══ INFORMATION ══

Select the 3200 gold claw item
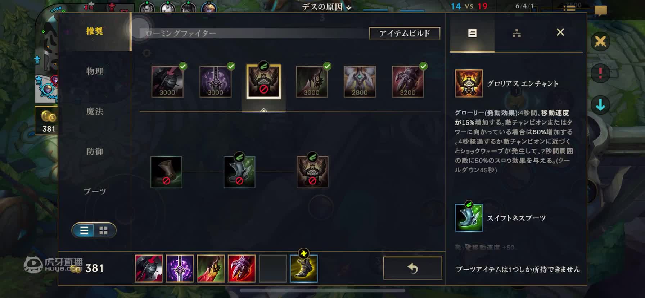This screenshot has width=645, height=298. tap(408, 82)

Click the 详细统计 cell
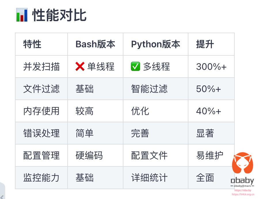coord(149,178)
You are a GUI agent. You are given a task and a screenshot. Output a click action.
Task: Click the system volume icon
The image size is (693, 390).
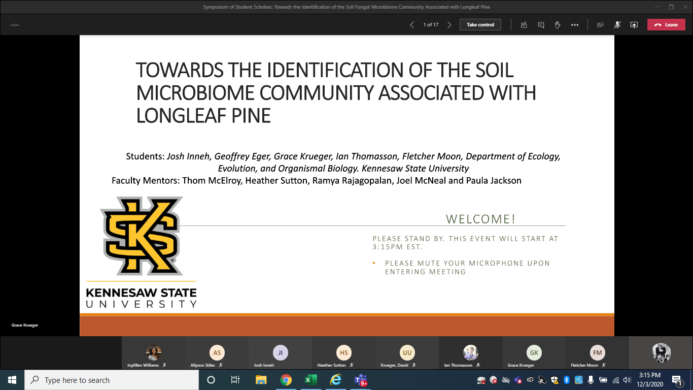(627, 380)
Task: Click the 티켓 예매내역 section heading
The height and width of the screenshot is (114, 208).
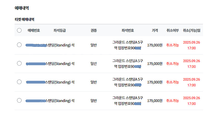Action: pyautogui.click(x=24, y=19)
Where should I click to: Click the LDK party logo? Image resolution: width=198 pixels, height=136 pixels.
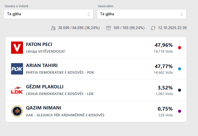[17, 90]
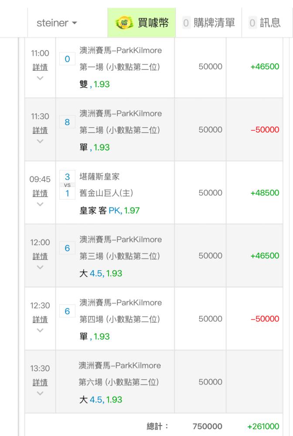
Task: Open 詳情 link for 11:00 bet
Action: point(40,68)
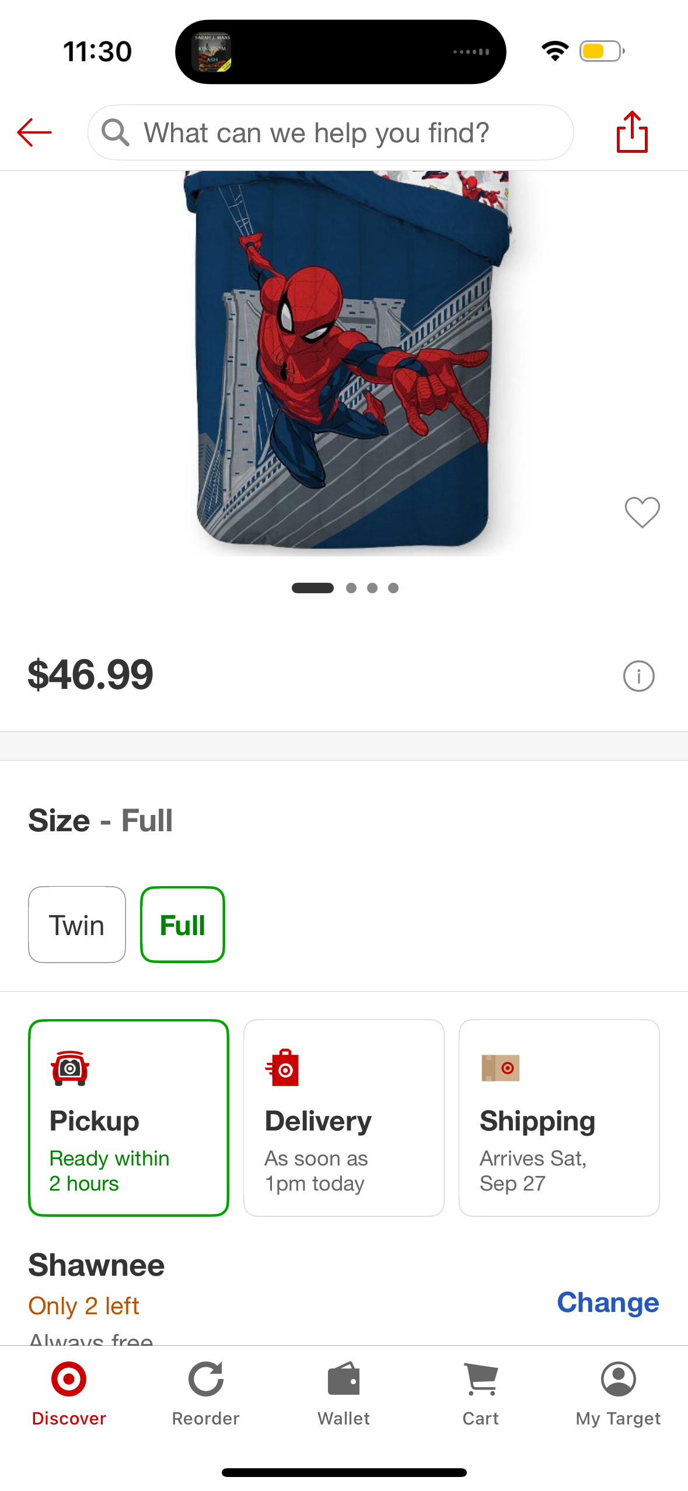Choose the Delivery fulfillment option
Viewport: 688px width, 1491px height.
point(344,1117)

═══

**WHAT YOU WILL DO:** In your output, repeat the listing above exactly and include none of the pictures.

**ANSWER FOR THIS EXERCISE:**
Select the 3200 gold claw item
This screenshot has width=645, height=298. tap(408, 82)

Click the 详细统计 cell
coord(149,178)
You are a GUI agent. You are given a task and a screenshot. Output a click action.
Task: Click the system volume icon
The image size is (693, 390).
(627, 380)
Task: Click the 티켓 예매내역 section heading
The height and width of the screenshot is (114, 208).
Action: pyautogui.click(x=24, y=19)
Where should I click to: Click the LDK party logo? Image resolution: width=198 pixels, height=136 pixels.
[17, 90]
Task: Open 詳情 link for 11:00 bet
Action: point(40,68)
Choose the Delivery fulfillment option
Viewport: 688px width, 1491px height.
point(344,1117)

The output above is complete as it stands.